Selection:
■ ■ ■

The Middle East’s Smouldering Cauldron

Lebanon, the Middle East’s smouldering cauldron

Immense banana plantations stretch away for miles. The yellow clusters overlook the Mediterranean in a land that is a limbo. Between stretches of rock and what remains of the Mediterranean scrub, sumptuous villas emerge sporadically. Here in southern Lebanon, the Middle Eastern modernism of the capital, Beirut, is more than just 90 km away. At Naqura the contrasts leap to the eye, as in every part of the world. Along the coast, the owners of the villas kive side by side with small farmers or tradesmen with simple houses and the adjacent fields reveal the signs of a still rural yet dignified economy. A stone’s throw away is Israel, with which Lebanon has been at war for at least 16 years. “The neighbouring country,” they say here without even naming it.  A little further awy, however, is Syria, and it is here that history has been made for over forty years.

Stability at risk

In 1982, Israeli troops invaded the neighboring country reaching Beirut, after 300,000 Palestinians created a state within a state in southern Lebanon. The operation was also justified to allow the establishment of a stable leadership of the Christian population, which would have strengthened the Lebanese regular army and allowed to establish diplomatic relations with Israel. Meanwhile, since 1978 Raʾs Nāqūra housed the headquarters of Unifil (United Nations Interim Force in Lebanon), the UN Interposition Force in Lebanon. But it was in 2006 that the embers began to burn again, when the 34-day war broke out between the Lebanese militants of the Islamist paramilitary organization Hezbollah and the Israeli army.

■ ■ ■

Lines of data:

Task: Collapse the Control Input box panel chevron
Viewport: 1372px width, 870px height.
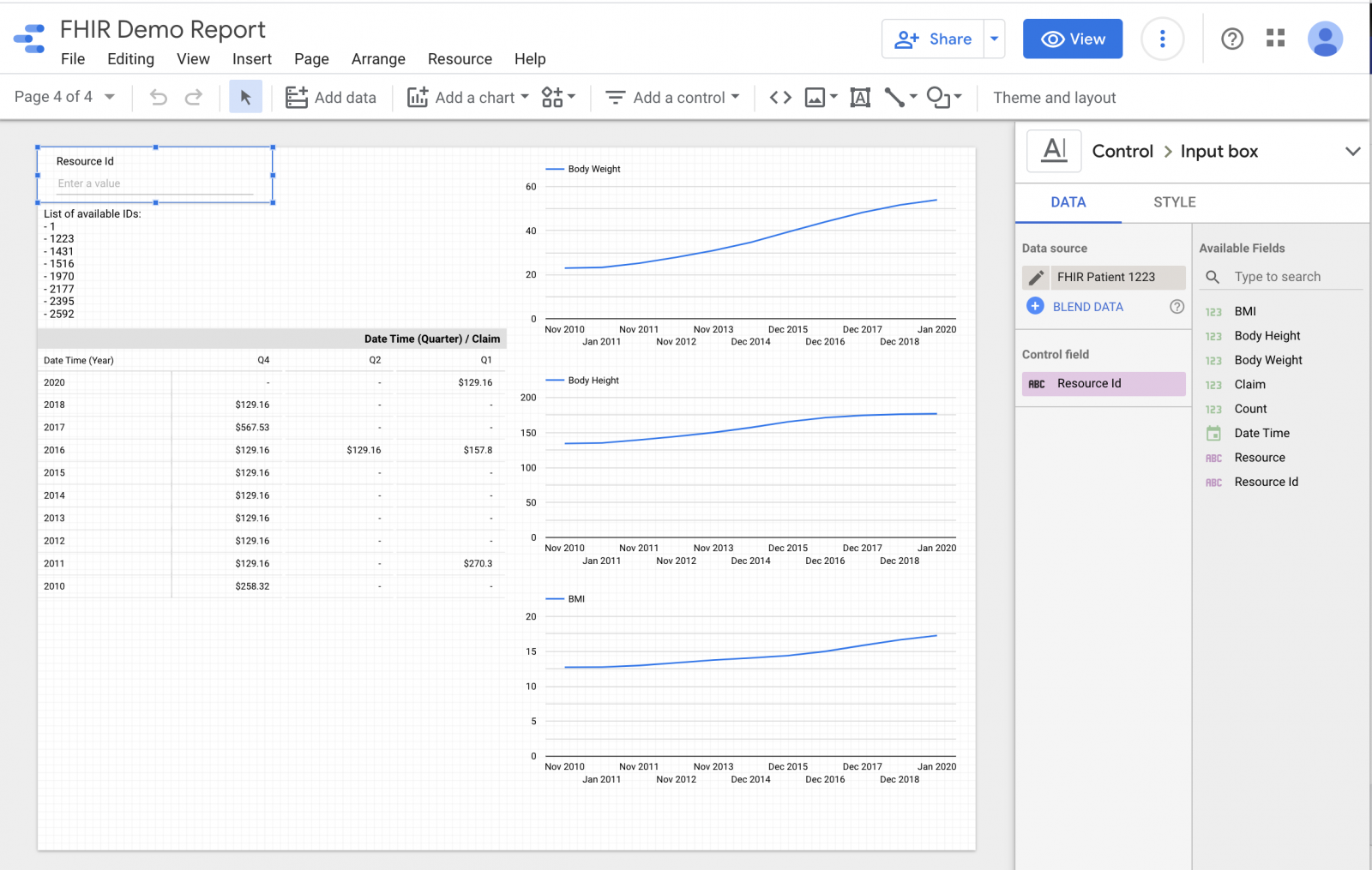Action: 1352,152
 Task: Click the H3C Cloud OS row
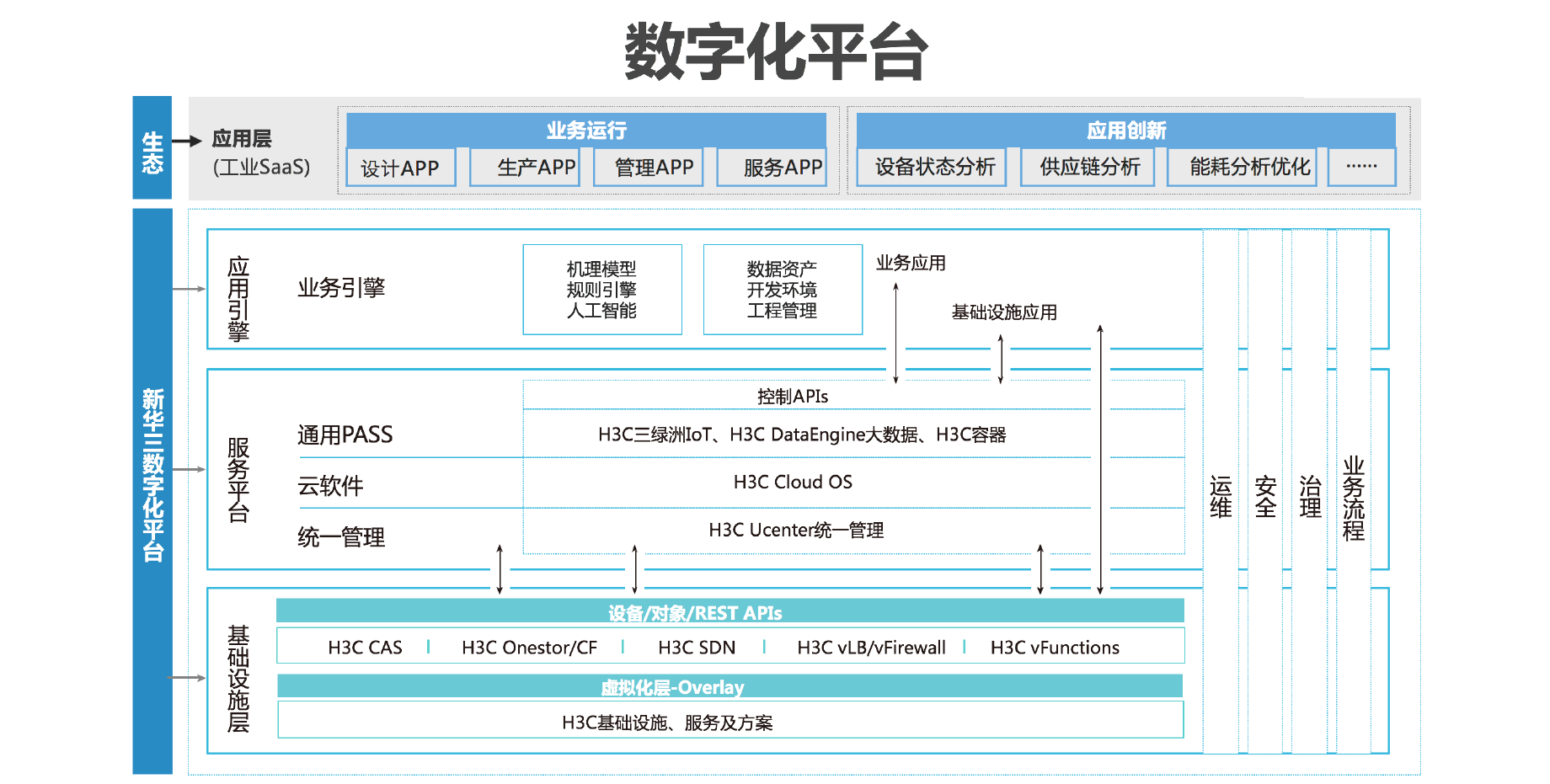pyautogui.click(x=792, y=483)
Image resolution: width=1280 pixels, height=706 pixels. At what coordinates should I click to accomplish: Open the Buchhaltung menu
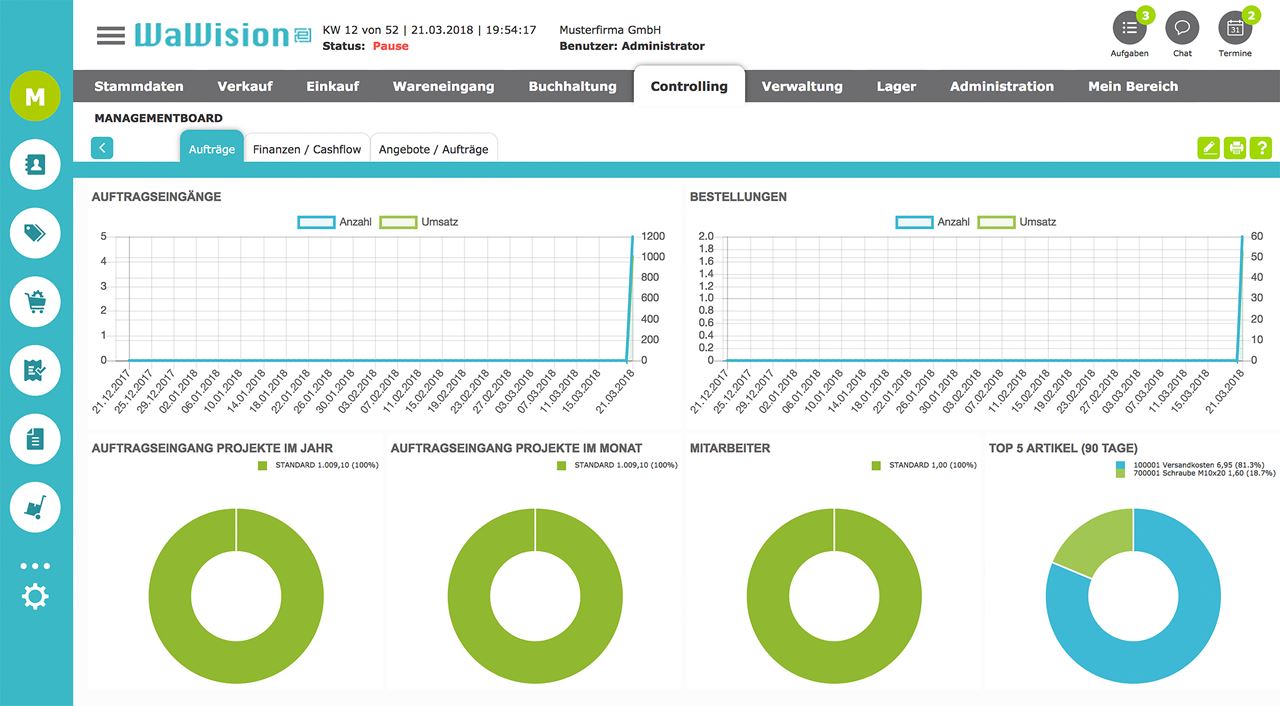572,86
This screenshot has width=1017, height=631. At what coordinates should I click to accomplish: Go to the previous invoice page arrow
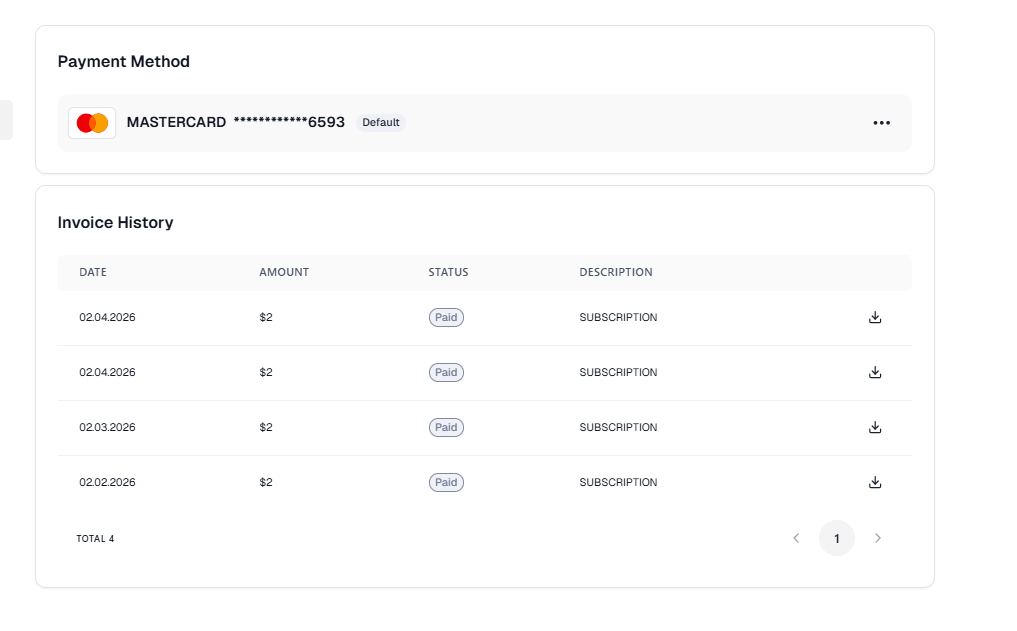coord(796,538)
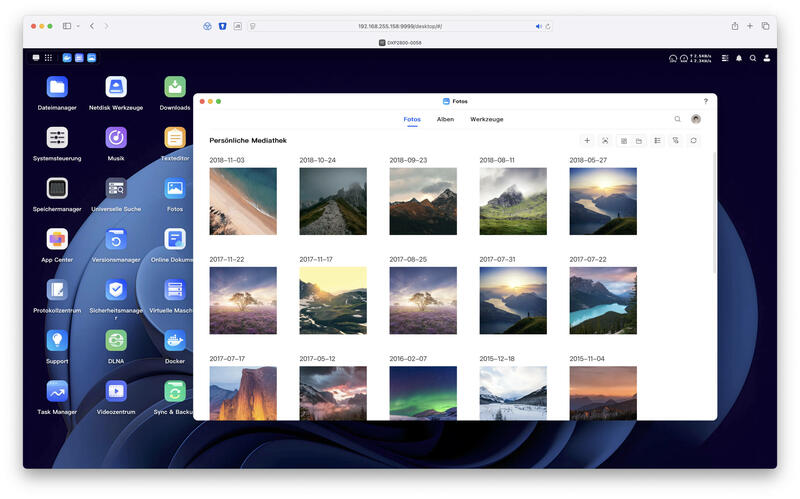Click the refresh icon in Fotos toolbar
Image resolution: width=800 pixels, height=499 pixels.
pyautogui.click(x=693, y=140)
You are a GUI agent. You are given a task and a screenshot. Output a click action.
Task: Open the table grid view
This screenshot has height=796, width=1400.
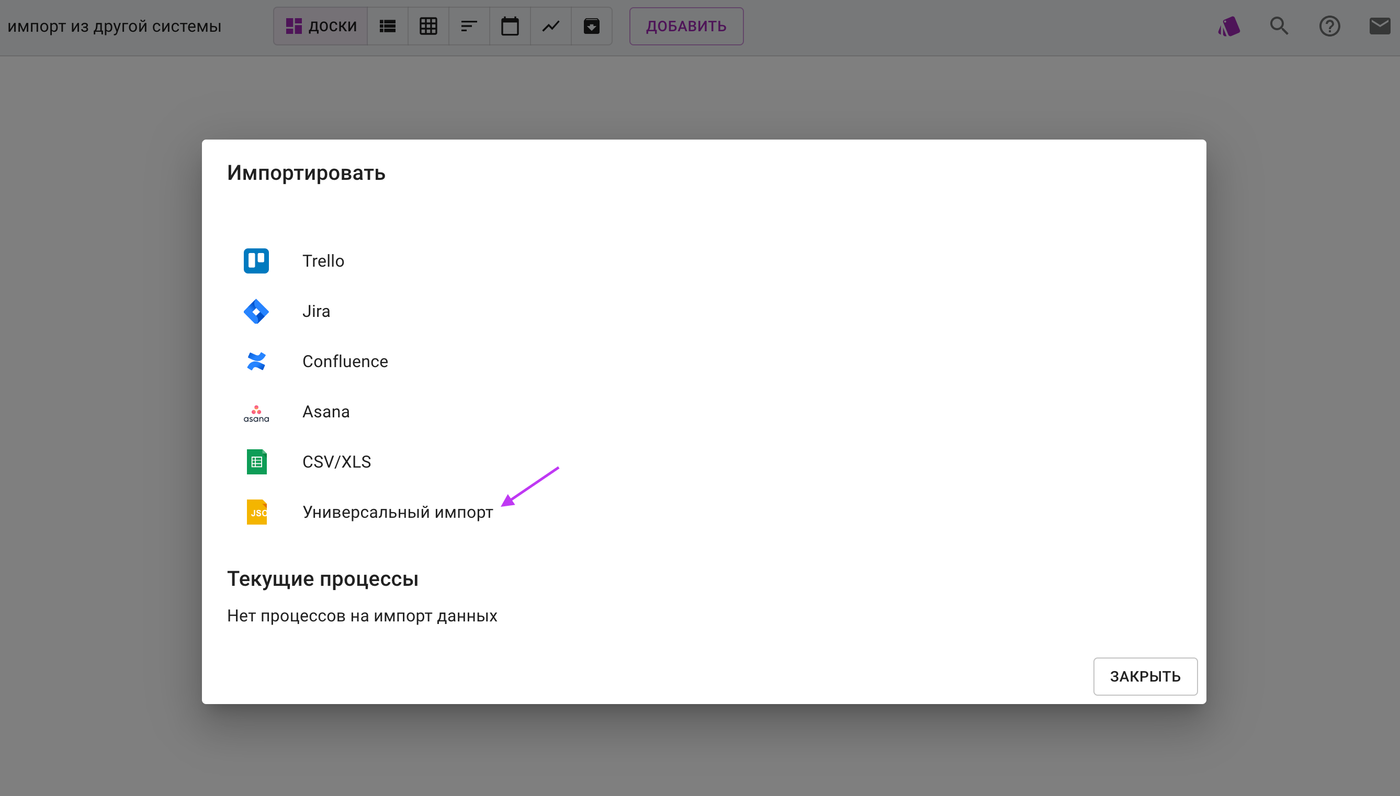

■ ■ ■

Write the next part of the article on Lebanon, picking up right after its final sentence.

Exercise result:
Since then, the two countries have been at war with each other. In southern Lebanon the talk is of a situation that is stable but could explode at any moment. This is confirmed by the reports of raids at a distance. An example occurred in late April 2022, when a rocket launched from Lebanon  exploded in a deserted area of northern Israel. In response, the Israeli army fired artillery shells across the border. Yet despite raids and provocations in the last 16 years, the UNIFIL mission has managed to guarantee peace and stability. Thanks in part to the Italian contingent, (which has been a pillar of the mission fr over a decade, while Italy is also entrusted with the command of the West sector) UNIFIL has increasingly focused the spotlight on the area by training the Lebanese regular army, constantly monitoring the region and helping the local population. In 2022 the mission has 10,500 peacekeeping troops from 42 different countries.

The “Blue Line”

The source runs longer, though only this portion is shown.